Now the peace itself, well I believe that is coming from God. Today was a good day, I think mostly because the prospect of being less that 24 hours away from experiencing five days of no science, lots of art, and lots of friends is exhilarating for me. I accomplished all of the organized reviewing I set out to do and then some so I can once again say I have no regrets. And unlike the night before the third test (or any of the other tests for that matter) it feels a little bit less like the eve of the apocalypse and a little bit more like Christmas eve.

I am happy.
And I am excited for the future, whatever it may hold.

Nov 2, 2009
Day 84

Studied with mom again today! Luckily, she possesses a strange interest in grotesque diseases. Maybe that’s where I get it from. I have slightly enjoyed studying for this final because I am partly focusing on a set of 35 or so diseases who’s causes and symptoms I am committing to memory.

I really like diseases.

I realize that’s an odd thing to say but wouldn’t you rather have a doctor who finds diseases fascinating than a doctor who finds them completely dull and wants nothing to do with them?
I would choose the former in nearly all cases, except if maybe I was black man with syphilis in the mid 1900’s living in rural Alabama.

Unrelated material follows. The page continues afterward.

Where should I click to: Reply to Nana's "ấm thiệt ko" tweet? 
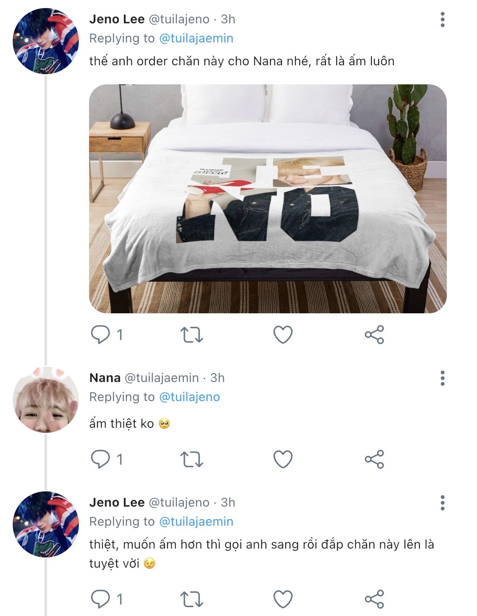pos(100,459)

Then maybe I’d seek a second opinion. Tuskegee anyone?

Seriously though, it’s a wonderful thing in life to stumble upon something in which you are passionate. This weekend it was diseases for me. Hopefully I can keep that in mind when I’m drowning under the weight of all of them in second year.

Nov 2, 2009
Day 83

Study Study Study


My chicken tenders dressed up as dinosaurs for Halloween.